Let's start with the problem as they define it:

Walk – or be wheeled – into any hospital’s emergency or operating room and you’ll likely be met with a jungle of technology.
Each system serves an important function, and yet they might not all be connected in a way that information is shared easily.

Patient monitoring is defined as devices that collect and display
patient data. According to GE Healthcare officials, false alarm rates
exceed 80 percent, clinicians are overwhelmed by the amount of data
they have to collect, and critical vital signs are sometimes not
provided in time for proactive responses.

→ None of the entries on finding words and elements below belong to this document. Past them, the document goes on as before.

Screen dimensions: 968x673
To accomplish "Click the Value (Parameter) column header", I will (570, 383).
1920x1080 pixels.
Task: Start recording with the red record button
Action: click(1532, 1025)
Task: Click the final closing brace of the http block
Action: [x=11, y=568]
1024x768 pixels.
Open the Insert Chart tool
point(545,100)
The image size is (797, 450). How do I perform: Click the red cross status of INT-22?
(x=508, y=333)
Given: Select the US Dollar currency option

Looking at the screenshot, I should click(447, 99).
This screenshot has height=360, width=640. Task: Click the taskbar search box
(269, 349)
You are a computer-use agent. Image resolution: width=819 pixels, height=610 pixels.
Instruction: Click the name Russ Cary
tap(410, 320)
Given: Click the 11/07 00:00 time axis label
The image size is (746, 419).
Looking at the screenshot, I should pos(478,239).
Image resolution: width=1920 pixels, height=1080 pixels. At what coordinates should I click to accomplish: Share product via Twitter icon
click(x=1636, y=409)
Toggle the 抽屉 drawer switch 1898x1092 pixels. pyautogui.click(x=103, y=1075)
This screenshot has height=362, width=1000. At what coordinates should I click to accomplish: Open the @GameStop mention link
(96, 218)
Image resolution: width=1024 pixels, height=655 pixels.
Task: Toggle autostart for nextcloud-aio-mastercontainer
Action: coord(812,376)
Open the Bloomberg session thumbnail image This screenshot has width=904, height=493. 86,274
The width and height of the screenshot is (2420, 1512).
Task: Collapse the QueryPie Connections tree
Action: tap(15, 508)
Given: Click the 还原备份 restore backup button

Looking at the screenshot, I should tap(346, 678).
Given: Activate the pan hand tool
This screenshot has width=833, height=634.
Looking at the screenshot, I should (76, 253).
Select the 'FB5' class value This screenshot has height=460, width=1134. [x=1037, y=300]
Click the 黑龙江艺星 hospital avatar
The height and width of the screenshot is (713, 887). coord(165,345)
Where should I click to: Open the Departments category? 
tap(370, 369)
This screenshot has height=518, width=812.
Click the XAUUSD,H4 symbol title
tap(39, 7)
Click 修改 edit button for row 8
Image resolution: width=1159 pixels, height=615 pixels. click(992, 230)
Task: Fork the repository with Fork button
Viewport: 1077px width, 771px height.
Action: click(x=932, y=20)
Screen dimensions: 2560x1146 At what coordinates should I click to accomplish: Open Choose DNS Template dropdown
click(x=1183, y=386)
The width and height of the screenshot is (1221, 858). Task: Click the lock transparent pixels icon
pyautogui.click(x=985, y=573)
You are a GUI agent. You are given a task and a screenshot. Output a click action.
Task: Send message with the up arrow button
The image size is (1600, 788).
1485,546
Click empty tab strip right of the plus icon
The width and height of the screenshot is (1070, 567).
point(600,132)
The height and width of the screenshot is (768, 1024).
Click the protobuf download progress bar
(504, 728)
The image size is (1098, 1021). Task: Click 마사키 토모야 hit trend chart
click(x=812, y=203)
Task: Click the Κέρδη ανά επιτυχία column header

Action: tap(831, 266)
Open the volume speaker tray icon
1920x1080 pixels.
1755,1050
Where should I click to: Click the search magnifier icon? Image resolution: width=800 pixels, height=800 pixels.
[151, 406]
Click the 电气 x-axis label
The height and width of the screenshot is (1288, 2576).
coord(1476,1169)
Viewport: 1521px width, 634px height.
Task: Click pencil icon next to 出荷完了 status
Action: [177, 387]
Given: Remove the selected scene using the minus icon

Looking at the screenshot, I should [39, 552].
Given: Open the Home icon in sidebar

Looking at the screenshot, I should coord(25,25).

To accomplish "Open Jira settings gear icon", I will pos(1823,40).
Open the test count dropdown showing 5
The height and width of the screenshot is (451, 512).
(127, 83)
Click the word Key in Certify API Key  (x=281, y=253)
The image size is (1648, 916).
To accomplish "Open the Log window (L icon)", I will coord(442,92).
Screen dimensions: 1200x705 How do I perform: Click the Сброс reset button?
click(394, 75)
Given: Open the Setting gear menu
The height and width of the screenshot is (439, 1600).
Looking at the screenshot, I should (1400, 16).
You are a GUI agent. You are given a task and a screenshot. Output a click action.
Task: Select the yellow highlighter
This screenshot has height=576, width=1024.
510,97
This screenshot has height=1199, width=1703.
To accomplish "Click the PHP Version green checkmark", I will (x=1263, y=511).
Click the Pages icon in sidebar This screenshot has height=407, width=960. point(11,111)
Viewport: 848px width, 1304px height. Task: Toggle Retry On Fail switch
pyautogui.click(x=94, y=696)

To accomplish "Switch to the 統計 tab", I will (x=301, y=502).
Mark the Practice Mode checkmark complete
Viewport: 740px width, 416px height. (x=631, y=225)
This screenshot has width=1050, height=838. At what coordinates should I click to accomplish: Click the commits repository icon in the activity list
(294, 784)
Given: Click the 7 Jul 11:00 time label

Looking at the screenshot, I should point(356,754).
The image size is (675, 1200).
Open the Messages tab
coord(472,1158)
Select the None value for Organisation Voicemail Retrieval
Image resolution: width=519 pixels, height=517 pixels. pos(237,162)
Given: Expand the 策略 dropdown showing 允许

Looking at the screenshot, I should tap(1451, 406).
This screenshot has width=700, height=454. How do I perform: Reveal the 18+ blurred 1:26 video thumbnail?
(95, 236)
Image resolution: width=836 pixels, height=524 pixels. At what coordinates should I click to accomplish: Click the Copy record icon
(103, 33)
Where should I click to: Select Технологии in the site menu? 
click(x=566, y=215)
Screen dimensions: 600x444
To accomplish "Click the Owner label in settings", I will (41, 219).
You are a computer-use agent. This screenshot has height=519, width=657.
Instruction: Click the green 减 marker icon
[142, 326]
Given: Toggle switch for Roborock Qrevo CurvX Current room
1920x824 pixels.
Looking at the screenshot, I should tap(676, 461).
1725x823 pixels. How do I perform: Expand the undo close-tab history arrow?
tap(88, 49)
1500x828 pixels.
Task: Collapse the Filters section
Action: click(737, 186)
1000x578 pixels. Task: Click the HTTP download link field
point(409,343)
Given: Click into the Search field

According to David Freeman, chief marketing officer of monitoring
solutions for GE Healthcare, "...traditional patient monitoring
(measures) have not been keeping pace.” Amen to that. But it seems to
me that a major factor in this "jungle of technology" is the proclivity
for vendors like GE - virtually all medical device vendors, in fact -
to build end-to-end proprietary systems. This megalomaniac vision that
places the vendor's product (and not anyone else's) as the center of
the universe is perhaps the biggest factor in patient safety problems
at the point of care. The traditional solution for this problem is to
buy everything from one vendor - except there is no one vendor who
makes everything, not even GE.

The solution is, "a new product portfolio called CARESCAPE. Its goal is to provide a
wireless infrastructure that offers clinical decision support, advanced
parameters and device integration and control at the patient’s bedside."

Using enterprise access – what Freeman calls “the wireless
backbone” of the suite of solutions – CARESCAPE is designed to pull
together a wide range of disparate devices and systems for easy access
and control, allowing a doctor in an emergency room to quickly call up
a patient’s full electronic medical record or a nurse coming on duty to
check the status of all of his/her patients.

“It just takes one or two clicks on the keyboard and it’s all
there, as opposed to walking away somewhere else” to a distant computer
or series of workstations, says Munesh Makhija, general manager of
systems and wireless monitoring solutions.